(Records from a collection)
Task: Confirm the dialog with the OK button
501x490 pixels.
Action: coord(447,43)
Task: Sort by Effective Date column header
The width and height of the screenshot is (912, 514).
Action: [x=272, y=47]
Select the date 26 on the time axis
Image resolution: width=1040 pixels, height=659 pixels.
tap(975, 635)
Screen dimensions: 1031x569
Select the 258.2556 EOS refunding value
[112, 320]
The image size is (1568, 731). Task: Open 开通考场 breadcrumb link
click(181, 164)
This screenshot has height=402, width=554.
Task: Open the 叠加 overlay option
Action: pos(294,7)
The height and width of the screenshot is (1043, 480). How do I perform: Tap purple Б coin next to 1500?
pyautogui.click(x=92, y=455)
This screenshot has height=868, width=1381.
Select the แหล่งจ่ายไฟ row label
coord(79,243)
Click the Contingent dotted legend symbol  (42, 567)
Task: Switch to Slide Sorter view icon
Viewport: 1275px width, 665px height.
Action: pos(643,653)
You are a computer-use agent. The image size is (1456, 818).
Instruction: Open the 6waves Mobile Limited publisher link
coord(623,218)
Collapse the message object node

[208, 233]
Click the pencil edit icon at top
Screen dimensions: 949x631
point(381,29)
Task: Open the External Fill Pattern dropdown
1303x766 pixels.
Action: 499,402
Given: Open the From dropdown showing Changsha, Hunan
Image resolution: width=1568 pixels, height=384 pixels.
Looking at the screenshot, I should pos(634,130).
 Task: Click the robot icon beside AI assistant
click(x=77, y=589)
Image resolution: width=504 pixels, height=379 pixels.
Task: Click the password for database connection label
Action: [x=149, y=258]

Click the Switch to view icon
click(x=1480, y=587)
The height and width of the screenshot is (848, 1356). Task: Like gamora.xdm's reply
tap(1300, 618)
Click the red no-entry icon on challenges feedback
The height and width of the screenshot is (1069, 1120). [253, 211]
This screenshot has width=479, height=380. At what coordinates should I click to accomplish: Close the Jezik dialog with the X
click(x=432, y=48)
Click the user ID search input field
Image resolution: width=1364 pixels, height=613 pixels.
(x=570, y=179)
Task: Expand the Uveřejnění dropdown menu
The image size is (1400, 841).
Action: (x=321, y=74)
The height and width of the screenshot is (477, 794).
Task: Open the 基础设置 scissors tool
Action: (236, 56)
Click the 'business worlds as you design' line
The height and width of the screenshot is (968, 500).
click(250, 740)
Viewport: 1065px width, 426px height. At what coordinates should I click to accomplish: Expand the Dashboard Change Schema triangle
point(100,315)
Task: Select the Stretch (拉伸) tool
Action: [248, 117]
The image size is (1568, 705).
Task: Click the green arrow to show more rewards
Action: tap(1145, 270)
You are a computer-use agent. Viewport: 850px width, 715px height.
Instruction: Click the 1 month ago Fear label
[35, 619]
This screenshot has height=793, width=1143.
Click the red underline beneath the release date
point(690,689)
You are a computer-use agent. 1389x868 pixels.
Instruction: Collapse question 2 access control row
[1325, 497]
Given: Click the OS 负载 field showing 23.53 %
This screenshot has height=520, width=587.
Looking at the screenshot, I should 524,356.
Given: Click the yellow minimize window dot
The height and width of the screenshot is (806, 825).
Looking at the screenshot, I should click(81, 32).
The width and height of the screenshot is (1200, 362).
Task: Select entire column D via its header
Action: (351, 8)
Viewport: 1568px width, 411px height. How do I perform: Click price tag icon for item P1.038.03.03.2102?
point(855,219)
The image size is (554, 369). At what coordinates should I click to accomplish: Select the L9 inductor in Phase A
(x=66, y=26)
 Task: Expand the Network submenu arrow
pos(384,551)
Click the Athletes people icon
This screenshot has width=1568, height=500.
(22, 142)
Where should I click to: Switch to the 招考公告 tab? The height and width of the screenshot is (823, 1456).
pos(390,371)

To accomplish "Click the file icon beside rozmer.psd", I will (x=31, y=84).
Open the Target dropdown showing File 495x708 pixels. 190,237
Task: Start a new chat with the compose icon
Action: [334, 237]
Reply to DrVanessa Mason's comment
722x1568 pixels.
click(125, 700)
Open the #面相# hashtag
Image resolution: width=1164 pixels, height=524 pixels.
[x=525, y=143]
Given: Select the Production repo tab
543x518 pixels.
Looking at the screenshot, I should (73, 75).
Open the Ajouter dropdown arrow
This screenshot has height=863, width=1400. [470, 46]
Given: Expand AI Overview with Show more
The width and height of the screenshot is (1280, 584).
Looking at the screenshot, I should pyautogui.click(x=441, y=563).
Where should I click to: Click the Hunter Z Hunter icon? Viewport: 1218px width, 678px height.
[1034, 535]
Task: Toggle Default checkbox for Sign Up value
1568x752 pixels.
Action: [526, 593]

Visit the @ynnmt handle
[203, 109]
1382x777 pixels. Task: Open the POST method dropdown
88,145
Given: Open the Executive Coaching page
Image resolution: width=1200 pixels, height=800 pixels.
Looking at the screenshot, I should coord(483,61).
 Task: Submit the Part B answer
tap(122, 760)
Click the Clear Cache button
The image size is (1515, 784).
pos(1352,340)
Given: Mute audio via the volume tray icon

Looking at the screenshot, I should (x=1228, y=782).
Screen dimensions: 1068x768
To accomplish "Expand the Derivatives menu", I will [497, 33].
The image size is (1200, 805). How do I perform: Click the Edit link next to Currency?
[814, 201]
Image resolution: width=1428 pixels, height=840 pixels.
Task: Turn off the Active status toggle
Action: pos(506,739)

** WORK TO BE COMPLETED **
Each line of the records above must be copied exactly.

** WRITTEN REPLY **
Task: Confirm the dialog with the OK button
501x490 pixels.
Action: coord(447,43)
Task: Sort by Effective Date column header
The width and height of the screenshot is (912, 514).
Action: [x=272, y=47]
Select the date 26 on the time axis
Image resolution: width=1040 pixels, height=659 pixels.
tap(975, 635)
Screen dimensions: 1031x569
Select the 258.2556 EOS refunding value
[112, 320]
The image size is (1568, 731). Task: Open 开通考场 breadcrumb link
click(181, 164)
This screenshot has height=402, width=554.
Task: Open the 叠加 overlay option
Action: pos(294,7)
The height and width of the screenshot is (1043, 480). How do I perform: Tap purple Б coin next to 1500?
pyautogui.click(x=92, y=455)
This screenshot has height=868, width=1381.
Select the แหล่งจ่ายไฟ row label
coord(79,243)
Click the Contingent dotted legend symbol  (42, 567)
Task: Switch to Slide Sorter view icon
Viewport: 1275px width, 665px height.
Action: pos(643,653)
You are a computer-use agent. The image size is (1456, 818).
Instruction: Open the 6waves Mobile Limited publisher link
coord(623,218)
Collapse the message object node

[208, 233]
Click the pencil edit icon at top
Screen dimensions: 949x631
point(381,29)
Task: Open the External Fill Pattern dropdown
1303x766 pixels.
Action: 499,402
Given: Open the From dropdown showing Changsha, Hunan
Image resolution: width=1568 pixels, height=384 pixels.
Looking at the screenshot, I should pos(634,130).
 Task: Click the robot icon beside AI assistant
click(x=77, y=589)
Image resolution: width=504 pixels, height=379 pixels.
Task: Click the password for database connection label
Action: [x=149, y=258]

Click the Switch to view icon
click(x=1480, y=587)
The height and width of the screenshot is (848, 1356). Task: Like gamora.xdm's reply
tap(1300, 618)
Click the red no-entry icon on challenges feedback
The height and width of the screenshot is (1069, 1120). [253, 211]
This screenshot has width=479, height=380. At what coordinates should I click to accomplish: Close the Jezik dialog with the X
click(x=432, y=48)
Click the user ID search input field
Image resolution: width=1364 pixels, height=613 pixels.
(x=570, y=179)
Task: Expand the Uveřejnění dropdown menu
The image size is (1400, 841).
Action: (x=321, y=74)
The height and width of the screenshot is (477, 794).
Task: Open the 基础设置 scissors tool
Action: (236, 56)
Click the 'business worlds as you design' line
The height and width of the screenshot is (968, 500).
click(250, 740)
Viewport: 1065px width, 426px height. At what coordinates should I click to accomplish: Expand the Dashboard Change Schema triangle
point(100,315)
Task: Select the Stretch (拉伸) tool
Action: [248, 117]
The image size is (1568, 705).
Task: Click the green arrow to show more rewards
Action: tap(1145, 270)
You are a computer-use agent. Viewport: 850px width, 715px height.
Instruction: Click the 1 month ago Fear label
[35, 619]
This screenshot has height=793, width=1143.
Click the red underline beneath the release date
point(690,689)
You are a computer-use agent. 1389x868 pixels.
Instruction: Collapse question 2 access control row
[1325, 497]
Given: Click the OS 负载 field showing 23.53 %
This screenshot has height=520, width=587.
Looking at the screenshot, I should 524,356.
Given: Click the yellow minimize window dot
The height and width of the screenshot is (806, 825).
Looking at the screenshot, I should click(81, 32).
The width and height of the screenshot is (1200, 362).
Task: Select entire column D via its header
Action: (351, 8)
Viewport: 1568px width, 411px height. How do I perform: Click price tag icon for item P1.038.03.03.2102?
point(855,219)
The image size is (554, 369). At what coordinates should I click to accomplish: Select the L9 inductor in Phase A
(x=66, y=26)
 Task: Expand the Network submenu arrow
pos(384,551)
Click the Athletes people icon
This screenshot has width=1568, height=500.
(22, 142)
Where should I click to: Switch to the 招考公告 tab? The height and width of the screenshot is (823, 1456).
pos(390,371)

To accomplish "Click the file icon beside rozmer.psd", I will (x=31, y=84).
Open the Target dropdown showing File 495x708 pixels. 190,237
Task: Start a new chat with the compose icon
Action: [334, 237]
Reply to DrVanessa Mason's comment
722x1568 pixels.
click(125, 700)
Open the #面相# hashtag
Image resolution: width=1164 pixels, height=524 pixels.
[x=525, y=143]
Given: Select the Production repo tab
543x518 pixels.
Looking at the screenshot, I should (73, 75).
Open the Ajouter dropdown arrow
This screenshot has height=863, width=1400. [470, 46]
Given: Expand AI Overview with Show more
The width and height of the screenshot is (1280, 584).
Looking at the screenshot, I should pyautogui.click(x=441, y=563).
Where should I click to: Click the Hunter Z Hunter icon? Viewport: 1218px width, 678px height.
[1034, 535]
Task: Toggle Default checkbox for Sign Up value
1568x752 pixels.
Action: [526, 593]

Visit the @ynnmt handle
[203, 109]
1382x777 pixels. Task: Open the POST method dropdown
88,145
Given: Open the Executive Coaching page
Image resolution: width=1200 pixels, height=800 pixels.
Looking at the screenshot, I should coord(483,61).
 Task: Submit the Part B answer
tap(122, 760)
Click the Clear Cache button
The image size is (1515, 784).
pos(1352,340)
Given: Mute audio via the volume tray icon

Looking at the screenshot, I should (x=1228, y=782).
Screen dimensions: 1068x768
To accomplish "Expand the Derivatives menu", I will [497, 33].
The image size is (1200, 805). How do I perform: Click the Edit link next to Currency?
[814, 201]
Image resolution: width=1428 pixels, height=840 pixels.
Task: Turn off the Active status toggle
Action: pos(506,739)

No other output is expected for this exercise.